A waiter passing out champagne comes our way. I grab a flute off his tray and take a chug. I have a feeling I’m going to need a few more of these to get through the night. “Have you seen J.W. Quicksilver yet?”
“Not yet,” says Mom. “But I’ve met his personal assistant.”
“He has a personal assistant?” This is getting stickier by the second.
“Well, of course he does. All the big celebrities have them.” Mom points to a woman standing in the middle of a group. Mid-twenties, brown hair pulled back in a bun, glasses, kind of frumpy. “Her name is Anita something. Very nice, but the poor woman looks a bit overwhelmed. Although you’d think she’d be used to all this by now. J.W. is a worldwide sensation.
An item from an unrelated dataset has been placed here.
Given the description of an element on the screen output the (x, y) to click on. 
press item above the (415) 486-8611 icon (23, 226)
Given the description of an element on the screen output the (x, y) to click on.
He probably attracts a lot of attention wherever he goes.”
Before I can respond, an older woman comes up to join us. She’s got long, blonde hair, and her dress is so tight, it’s a wonder she can breathe. “Ladies, are you having a good time?” Her voice is oddly familiar. If I didn’t know better, I’d think it was—
My champagne goes down the wrong way. “Betty Jean?” I sputter. “Is that you?”
Even Mom isn’t quite sure what to make of this. “You look … well, you look … Betty Jean Collins, how on earth did you get yourself into that dress?”
“It’s called Spanx. Don’t you think I look like Farrah Fawcett?” She carefully pats her blonde curls. “It’s a wig. But don’t tell anyone.”
“What’s up with your face?” asks Mom, making her my new personal hero.
“Botox. And a makeover at the Clinique counter at Dillard’s.”
“Don’t you think that long, blonde hair looks a bit … too much for a woman your age?” Mom says, trying to be tactful.
Betty Jean makes a huffing sound. “If Christie Brinkley can get away with it, why can’t I?”
“For one thing, Christie Brinkley is younger than you,” I say. “Plus, you know, she’s a supermodel.”
“Phooey. The only difference between me and Christie Brinkley, besides a few years, is that she has a really good team behind her. I’m thinking of getting my neck done. What do you think? And be honest.”